If, as Louis Menand writes, “all of Austen’s novels are about misinterpretation, about people reading other people incorrectly,” then certainly “reading” someone as your perfect mate based on his or her beauty is one of her implied warnings.  Austen knew—how well she knew—that her characters needed some kind of money to live on, and she also knew that they need something besides physical attraction for their relationships to thrive.  These characters will be talking to each other until they die; what will they have to say?  In Sense and Sensibility, it is Marianne Dashwood’s initial disdain for Colonel Brandon, including his “old” appearance (37), that provides the tension in her quest for romantic happiness.  But when, near novel’s end, she finally realizes Brandon has the moral center Willoughby lacks, she agrees to marry him. 

Emma, admittedly, does not fit into this taxonomy of “prettyish” beauty for Austen’s heroines.  But I would argue Emma is described as “handsome” in that perfect opening sentence listing her several attributes because it makes her downward spiral, the plot’s key trajectory, even more dramatic.  Her beauty adds to her privilege, which is precisely what she needs to lose, or at least acknowledge, to achieve the self-awareness Austen ultimately demands of her heroines.  While tellingly admitting to Emma’s former governess Mrs. Weston early in the novel that “‘I love to look at her,’” Mr. Knightley immediately qualifies his remark by stating Emma “appears to be little occupied with [her beauty]; her vanity lies another way’” (39).  But Emma’s desire for power, the “vanity” to which Mr. Knightley refers, partly, even if unconsciously, stems from a sense of her own beauty.  Miss Bates, whom she viciously and publicly crushes, is described as having neither “beauty or cleverness,” making her an easier target for Emma (21). 

The nature of beauty has confused scientists as well as these young Regency unmarrieds.  While Charles Darwin believed that beauty in the animal kingdom was principally about sexual selection, not survival or natural selection, many if not most scientists up to the present day disagree (Jabr).  In The Evolution of Beauty, ornithologist Richard O. Prum seeks to “elevate beauty to a mainstream subject of scientific concern,” and comes definitively down on the side of Darwin (13).  He notes that “the evolutionary dynamics of mate choice are essential to understanding ourselves” (14).  And while Austen was a novelist, not a scientist, her uses of beauty in the choice of a mate are necessary to understanding her characters. 
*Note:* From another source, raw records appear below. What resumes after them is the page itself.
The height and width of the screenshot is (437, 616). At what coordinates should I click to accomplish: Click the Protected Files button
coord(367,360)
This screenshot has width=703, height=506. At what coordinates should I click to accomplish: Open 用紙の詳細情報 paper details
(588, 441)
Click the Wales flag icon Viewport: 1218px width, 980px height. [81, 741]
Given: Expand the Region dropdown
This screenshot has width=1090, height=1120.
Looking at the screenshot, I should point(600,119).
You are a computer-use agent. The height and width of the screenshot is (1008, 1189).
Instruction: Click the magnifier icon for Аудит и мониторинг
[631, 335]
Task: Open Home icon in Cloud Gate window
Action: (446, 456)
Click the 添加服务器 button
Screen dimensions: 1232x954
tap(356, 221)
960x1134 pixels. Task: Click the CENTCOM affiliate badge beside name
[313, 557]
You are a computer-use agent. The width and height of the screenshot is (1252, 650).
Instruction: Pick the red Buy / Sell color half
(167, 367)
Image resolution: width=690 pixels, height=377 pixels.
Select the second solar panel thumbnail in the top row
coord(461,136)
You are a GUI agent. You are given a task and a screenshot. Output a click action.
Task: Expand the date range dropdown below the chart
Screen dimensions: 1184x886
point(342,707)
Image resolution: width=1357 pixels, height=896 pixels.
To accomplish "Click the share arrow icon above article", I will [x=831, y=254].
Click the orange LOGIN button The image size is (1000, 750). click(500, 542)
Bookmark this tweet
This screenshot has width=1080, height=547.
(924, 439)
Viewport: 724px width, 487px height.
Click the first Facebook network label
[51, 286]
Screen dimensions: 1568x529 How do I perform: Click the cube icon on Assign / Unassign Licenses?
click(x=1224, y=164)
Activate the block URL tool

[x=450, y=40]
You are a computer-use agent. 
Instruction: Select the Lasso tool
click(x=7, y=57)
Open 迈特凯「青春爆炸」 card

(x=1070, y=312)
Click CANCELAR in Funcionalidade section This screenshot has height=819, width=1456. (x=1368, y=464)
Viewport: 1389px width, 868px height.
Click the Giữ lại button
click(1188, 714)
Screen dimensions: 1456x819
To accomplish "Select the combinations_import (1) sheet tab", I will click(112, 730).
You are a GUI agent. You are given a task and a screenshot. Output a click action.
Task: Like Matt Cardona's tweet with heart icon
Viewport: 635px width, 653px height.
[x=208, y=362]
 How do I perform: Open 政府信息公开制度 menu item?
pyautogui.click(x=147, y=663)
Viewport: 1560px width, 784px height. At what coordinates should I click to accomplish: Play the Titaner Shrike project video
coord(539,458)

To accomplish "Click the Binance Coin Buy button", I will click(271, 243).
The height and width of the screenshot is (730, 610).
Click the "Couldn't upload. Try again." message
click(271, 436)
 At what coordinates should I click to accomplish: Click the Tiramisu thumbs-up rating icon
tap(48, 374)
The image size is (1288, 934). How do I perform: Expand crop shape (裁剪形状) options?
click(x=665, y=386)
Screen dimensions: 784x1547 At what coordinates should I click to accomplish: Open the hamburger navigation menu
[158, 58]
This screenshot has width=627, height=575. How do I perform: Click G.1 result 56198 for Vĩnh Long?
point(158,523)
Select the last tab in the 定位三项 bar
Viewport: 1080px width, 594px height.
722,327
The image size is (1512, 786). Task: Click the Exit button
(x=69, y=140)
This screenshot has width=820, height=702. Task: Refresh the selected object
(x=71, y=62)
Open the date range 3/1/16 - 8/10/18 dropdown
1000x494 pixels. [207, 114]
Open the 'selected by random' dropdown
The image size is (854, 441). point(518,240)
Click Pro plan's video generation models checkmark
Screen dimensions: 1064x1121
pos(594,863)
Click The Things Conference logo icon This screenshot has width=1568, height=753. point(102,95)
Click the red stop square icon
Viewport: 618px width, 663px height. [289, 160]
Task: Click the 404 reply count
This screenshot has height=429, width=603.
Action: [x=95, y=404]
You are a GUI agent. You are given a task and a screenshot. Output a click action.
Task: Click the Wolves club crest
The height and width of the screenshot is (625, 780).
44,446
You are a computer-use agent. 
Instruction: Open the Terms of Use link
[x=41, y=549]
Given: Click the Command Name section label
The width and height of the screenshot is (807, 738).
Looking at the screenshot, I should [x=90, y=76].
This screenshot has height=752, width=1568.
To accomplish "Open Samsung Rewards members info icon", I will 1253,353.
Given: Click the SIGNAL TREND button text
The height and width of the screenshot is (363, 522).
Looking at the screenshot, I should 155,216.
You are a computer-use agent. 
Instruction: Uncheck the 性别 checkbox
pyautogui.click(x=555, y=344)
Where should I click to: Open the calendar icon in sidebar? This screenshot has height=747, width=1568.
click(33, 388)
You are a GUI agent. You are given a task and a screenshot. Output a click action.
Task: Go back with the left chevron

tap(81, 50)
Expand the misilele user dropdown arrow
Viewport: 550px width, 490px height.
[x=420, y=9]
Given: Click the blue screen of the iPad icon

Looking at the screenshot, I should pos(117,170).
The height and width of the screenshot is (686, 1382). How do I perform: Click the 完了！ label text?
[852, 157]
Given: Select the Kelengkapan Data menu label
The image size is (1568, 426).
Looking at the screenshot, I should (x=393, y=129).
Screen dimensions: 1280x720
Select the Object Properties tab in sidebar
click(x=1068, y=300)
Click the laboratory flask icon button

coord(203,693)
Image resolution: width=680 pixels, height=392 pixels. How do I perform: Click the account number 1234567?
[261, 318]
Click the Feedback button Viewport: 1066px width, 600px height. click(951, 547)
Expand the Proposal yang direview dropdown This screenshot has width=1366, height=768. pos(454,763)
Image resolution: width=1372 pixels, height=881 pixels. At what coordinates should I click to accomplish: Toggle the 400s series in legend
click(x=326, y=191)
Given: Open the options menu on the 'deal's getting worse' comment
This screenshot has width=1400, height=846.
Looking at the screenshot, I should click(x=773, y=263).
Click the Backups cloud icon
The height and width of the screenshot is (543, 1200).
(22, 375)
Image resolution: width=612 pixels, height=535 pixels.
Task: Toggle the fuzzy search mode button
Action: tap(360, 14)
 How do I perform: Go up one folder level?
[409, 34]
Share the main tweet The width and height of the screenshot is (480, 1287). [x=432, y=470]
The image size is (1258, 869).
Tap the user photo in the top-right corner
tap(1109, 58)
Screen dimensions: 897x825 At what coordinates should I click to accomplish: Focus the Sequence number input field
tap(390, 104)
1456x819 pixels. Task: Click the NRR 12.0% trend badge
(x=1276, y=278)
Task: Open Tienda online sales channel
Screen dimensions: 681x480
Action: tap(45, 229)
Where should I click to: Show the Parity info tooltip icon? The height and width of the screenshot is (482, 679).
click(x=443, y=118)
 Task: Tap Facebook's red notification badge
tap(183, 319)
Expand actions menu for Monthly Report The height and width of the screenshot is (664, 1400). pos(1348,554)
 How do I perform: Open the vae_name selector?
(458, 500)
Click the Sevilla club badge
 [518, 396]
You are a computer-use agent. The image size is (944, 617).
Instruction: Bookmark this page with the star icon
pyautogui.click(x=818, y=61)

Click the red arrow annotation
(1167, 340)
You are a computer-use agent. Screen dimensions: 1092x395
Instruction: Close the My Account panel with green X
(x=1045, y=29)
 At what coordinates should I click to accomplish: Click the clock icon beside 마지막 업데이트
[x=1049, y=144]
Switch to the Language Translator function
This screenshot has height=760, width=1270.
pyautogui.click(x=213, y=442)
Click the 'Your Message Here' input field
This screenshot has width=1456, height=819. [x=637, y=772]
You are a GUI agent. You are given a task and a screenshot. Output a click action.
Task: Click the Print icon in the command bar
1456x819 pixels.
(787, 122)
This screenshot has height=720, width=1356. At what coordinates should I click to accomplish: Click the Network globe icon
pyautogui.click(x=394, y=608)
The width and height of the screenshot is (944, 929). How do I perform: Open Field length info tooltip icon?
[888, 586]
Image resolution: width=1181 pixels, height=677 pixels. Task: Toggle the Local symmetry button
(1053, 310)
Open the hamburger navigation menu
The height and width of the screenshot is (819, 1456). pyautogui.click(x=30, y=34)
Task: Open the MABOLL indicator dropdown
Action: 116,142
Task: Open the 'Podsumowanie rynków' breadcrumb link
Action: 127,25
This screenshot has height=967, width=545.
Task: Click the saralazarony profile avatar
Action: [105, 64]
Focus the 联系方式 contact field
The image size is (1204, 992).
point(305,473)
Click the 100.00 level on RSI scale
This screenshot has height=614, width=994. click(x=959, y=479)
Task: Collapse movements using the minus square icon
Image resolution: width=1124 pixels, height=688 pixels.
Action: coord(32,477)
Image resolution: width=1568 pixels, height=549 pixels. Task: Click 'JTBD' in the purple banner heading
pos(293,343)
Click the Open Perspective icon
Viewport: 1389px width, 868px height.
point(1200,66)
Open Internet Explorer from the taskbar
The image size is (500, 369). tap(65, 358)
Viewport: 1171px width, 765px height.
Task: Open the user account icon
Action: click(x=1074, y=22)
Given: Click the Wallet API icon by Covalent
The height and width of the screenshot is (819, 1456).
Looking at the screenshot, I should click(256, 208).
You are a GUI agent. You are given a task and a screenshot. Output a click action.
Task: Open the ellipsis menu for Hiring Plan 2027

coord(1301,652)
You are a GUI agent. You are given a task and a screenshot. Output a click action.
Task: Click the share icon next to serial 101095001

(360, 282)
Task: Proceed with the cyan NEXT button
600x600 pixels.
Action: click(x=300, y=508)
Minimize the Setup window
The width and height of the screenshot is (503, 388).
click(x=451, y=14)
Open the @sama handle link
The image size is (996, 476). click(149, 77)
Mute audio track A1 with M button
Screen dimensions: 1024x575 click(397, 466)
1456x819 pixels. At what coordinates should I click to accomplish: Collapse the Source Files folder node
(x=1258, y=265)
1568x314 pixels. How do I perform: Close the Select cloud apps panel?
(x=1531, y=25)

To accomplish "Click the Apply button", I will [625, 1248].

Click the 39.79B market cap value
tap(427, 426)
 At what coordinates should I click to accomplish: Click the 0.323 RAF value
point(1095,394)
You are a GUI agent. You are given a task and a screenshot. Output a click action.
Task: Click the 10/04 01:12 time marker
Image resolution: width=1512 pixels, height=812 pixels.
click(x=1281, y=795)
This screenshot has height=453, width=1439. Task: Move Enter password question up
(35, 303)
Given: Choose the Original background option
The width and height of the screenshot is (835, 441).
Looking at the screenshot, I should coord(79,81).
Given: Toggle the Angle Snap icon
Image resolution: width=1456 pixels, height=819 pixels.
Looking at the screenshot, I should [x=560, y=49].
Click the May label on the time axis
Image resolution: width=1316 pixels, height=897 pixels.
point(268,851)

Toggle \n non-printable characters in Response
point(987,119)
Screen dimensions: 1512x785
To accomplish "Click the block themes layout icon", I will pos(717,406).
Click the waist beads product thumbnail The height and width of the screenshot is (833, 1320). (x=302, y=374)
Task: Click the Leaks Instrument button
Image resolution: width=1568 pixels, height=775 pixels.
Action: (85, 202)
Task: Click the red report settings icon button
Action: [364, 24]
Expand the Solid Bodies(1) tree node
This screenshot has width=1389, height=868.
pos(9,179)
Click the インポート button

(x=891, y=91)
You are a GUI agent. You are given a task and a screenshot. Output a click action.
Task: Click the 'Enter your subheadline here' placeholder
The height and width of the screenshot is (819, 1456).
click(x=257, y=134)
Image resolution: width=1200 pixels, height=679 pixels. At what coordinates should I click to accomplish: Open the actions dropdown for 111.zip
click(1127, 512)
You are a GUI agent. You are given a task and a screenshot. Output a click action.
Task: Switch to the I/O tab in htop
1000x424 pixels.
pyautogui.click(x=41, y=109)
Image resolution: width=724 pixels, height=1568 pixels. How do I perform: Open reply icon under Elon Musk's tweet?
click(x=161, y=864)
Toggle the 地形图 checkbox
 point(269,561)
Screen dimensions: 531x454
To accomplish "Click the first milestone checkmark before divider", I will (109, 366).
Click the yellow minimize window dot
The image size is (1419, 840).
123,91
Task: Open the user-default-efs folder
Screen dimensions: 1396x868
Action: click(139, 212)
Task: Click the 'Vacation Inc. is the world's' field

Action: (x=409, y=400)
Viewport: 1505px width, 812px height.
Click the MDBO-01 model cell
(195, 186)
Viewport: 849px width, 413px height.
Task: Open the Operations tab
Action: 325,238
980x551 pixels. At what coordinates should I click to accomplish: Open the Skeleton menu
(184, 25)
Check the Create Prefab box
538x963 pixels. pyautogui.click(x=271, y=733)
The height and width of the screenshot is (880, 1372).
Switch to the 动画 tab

In his study of the subtle links between Austen and Darwin, Peter Graham analyzes the different types of marriages in Austen as they relate to partner selection.  He points to Austen’s most famous pairing, Darcy and Elizabeth; since Darcy has silently rejected a financially advantageous match with his cousin, Graham states that he “has clearly followed the imperatives of sexual selection” (129).  Although Graham is correct, Darcy’s route to that “selection” of Elizabeth is not straight but winds through a series of encounters as he develops a growing admiration of her mind. 

What individual characters find that attracts them to a mate is ever revealing.  Austen is suspicious that a shiny surface might indicate that little lies beneath.  In the centuries following Austen’s death, women have fought, among other goals, to greatly expand the definition of female beauty as well as to minimize its role in a woman’s self-worth and professional success.  Austen worked in her novels to achieve the former and certainly herself achieved the latter.  To return to Keats’s words, “[s]he cannot fade.”  Like the figures in that Grecian urn, Austen has achieved immortality because great art is what lasts—and what is truly beautiful.

NOTES



1“Handsome” was commonly used to describe attractive women in Austen’s period and later, but current usage applies it most frequently to males. 

2See Elaine Bander’s “The Good, the Bad and the Ugly: Reading Character in Sense and Sensibility,” for a discussion of, in particular, Marianne’s and Elinor’s confusion of male looks with character.